## EXERCISE PROMPT:
List each line of the entries below that contains the word "section". Case matters.

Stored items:
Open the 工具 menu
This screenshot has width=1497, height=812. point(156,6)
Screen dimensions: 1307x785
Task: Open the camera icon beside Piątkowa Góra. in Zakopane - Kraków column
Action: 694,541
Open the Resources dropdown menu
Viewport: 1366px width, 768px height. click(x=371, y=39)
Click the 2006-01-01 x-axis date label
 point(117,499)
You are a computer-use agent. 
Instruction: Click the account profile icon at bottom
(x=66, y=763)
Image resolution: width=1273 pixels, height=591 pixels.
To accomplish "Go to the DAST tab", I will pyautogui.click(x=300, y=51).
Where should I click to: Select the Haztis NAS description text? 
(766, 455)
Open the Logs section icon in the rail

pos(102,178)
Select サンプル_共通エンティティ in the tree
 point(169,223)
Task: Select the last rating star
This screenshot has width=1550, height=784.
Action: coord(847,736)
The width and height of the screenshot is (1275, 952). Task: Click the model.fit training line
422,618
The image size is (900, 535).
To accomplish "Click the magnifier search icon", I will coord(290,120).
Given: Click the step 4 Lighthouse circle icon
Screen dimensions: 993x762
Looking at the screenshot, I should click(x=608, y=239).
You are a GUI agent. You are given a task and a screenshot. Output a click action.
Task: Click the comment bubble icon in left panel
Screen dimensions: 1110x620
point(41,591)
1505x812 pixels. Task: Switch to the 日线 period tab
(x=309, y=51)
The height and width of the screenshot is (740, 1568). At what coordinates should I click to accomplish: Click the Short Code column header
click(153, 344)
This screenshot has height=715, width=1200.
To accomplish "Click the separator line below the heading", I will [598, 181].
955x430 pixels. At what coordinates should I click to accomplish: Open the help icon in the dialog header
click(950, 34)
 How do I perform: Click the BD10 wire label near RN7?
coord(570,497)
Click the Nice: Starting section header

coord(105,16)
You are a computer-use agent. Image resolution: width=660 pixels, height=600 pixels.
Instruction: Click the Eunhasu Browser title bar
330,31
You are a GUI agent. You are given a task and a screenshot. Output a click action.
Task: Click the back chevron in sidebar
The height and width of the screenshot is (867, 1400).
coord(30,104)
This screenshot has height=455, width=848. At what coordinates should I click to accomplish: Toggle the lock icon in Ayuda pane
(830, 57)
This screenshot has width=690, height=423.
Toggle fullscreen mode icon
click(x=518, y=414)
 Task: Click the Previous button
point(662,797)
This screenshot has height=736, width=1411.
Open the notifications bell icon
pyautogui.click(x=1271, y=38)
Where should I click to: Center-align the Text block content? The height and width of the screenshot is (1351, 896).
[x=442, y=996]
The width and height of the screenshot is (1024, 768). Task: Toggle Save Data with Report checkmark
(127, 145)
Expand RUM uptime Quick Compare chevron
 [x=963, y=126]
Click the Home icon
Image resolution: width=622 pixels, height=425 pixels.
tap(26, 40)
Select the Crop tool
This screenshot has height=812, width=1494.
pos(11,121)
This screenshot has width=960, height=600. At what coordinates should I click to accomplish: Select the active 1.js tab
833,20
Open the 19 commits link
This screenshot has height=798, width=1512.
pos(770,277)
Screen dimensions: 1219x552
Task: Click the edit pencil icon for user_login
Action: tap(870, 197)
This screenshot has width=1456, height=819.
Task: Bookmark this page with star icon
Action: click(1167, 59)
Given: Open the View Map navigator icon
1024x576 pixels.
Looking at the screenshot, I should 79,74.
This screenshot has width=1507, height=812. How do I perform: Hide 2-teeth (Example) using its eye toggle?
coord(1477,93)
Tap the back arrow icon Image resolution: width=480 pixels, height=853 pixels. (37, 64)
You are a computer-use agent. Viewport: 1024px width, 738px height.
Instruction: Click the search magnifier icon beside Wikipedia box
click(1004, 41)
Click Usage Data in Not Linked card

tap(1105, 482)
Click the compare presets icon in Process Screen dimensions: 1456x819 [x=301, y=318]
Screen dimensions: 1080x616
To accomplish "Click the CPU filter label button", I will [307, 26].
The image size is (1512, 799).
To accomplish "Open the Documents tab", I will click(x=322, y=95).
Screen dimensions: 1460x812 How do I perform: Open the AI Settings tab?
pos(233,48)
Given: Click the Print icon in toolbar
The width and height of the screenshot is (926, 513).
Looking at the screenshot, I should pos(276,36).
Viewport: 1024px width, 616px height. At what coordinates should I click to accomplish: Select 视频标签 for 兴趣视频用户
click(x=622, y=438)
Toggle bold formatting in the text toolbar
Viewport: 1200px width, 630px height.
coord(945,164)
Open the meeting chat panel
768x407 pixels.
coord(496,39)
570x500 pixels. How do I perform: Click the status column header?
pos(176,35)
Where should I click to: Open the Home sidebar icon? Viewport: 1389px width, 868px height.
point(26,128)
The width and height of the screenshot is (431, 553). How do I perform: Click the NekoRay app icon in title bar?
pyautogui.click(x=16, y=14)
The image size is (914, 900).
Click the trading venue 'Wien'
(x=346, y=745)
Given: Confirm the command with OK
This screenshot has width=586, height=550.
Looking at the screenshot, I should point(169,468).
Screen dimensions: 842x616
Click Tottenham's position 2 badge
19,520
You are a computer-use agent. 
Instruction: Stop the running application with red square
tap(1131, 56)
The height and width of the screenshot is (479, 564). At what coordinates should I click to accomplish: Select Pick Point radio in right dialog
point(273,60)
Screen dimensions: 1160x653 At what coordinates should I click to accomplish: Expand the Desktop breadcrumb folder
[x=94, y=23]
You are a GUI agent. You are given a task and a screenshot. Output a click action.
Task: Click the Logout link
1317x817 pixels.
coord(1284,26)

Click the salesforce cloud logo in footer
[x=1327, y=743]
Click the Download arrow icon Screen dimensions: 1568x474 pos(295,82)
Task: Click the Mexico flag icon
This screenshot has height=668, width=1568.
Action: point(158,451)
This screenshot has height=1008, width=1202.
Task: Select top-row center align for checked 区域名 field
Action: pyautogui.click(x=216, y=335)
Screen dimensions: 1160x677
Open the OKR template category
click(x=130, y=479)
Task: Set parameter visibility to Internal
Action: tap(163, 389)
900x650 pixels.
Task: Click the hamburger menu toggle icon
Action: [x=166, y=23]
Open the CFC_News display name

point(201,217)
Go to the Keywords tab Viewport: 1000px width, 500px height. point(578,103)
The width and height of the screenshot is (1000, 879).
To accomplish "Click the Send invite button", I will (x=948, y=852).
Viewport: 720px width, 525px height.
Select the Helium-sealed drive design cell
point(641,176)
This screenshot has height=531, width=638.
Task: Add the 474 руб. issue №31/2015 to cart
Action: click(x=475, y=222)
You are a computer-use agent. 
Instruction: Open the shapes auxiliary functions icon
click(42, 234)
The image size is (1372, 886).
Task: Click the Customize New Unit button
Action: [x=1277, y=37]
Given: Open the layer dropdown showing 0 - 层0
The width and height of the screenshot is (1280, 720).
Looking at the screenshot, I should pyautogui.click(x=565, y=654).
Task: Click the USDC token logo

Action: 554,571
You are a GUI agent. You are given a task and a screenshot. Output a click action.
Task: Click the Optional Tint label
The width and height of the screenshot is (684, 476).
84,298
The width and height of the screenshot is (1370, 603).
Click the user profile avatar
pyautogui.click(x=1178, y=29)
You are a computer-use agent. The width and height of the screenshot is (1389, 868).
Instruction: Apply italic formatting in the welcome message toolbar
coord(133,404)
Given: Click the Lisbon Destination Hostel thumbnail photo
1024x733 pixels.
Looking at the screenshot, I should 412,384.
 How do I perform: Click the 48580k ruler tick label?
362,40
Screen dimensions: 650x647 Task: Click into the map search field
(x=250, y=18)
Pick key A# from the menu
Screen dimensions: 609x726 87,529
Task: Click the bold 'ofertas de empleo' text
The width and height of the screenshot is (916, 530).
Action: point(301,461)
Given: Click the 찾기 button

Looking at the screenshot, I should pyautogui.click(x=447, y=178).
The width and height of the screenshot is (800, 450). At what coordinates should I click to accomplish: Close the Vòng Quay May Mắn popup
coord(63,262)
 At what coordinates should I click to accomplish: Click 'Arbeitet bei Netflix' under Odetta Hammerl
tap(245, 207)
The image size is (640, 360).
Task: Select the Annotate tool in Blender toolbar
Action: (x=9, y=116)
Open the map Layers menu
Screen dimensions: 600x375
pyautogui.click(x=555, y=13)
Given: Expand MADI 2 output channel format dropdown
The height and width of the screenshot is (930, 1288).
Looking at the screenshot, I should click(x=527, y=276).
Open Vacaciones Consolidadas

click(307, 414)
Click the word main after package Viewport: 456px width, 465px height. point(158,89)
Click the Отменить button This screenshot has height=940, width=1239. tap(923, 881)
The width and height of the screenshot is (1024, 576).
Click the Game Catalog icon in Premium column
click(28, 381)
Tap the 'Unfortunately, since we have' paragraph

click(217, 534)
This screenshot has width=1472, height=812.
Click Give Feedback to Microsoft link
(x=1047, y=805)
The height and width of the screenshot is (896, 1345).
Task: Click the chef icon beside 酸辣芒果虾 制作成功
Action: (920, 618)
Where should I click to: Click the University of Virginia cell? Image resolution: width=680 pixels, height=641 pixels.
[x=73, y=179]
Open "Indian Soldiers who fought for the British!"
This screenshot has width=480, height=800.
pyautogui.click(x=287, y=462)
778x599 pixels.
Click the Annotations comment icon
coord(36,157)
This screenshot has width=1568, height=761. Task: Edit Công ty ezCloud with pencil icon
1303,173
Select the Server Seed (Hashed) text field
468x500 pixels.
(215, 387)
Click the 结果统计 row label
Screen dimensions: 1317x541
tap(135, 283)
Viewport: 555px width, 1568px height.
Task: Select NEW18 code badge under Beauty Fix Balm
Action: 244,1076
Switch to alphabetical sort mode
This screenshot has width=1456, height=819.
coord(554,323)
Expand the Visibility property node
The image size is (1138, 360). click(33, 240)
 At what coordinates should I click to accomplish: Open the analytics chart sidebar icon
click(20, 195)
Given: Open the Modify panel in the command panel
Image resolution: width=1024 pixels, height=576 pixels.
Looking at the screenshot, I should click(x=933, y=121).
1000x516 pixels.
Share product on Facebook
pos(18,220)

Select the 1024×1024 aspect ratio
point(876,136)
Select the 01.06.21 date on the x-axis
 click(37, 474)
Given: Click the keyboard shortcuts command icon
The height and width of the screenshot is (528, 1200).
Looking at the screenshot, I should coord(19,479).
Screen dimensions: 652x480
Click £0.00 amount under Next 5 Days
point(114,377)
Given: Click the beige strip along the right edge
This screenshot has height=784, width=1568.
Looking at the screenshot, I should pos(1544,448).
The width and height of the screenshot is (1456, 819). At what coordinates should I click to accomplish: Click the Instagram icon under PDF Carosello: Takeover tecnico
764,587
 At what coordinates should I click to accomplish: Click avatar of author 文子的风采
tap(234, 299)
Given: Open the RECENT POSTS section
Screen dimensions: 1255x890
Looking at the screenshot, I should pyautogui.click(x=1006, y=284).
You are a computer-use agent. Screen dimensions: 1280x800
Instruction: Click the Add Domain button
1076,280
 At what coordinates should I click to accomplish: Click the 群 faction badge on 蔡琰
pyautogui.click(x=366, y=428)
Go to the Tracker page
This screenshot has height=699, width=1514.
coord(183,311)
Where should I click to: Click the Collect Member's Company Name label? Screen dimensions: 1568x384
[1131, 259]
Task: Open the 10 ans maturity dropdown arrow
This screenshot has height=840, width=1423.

## WRITTEN ANSWER:
Open the Logs section icon in the rail
Click the Nice: Starting section header
Given: Open the RECENT POSTS section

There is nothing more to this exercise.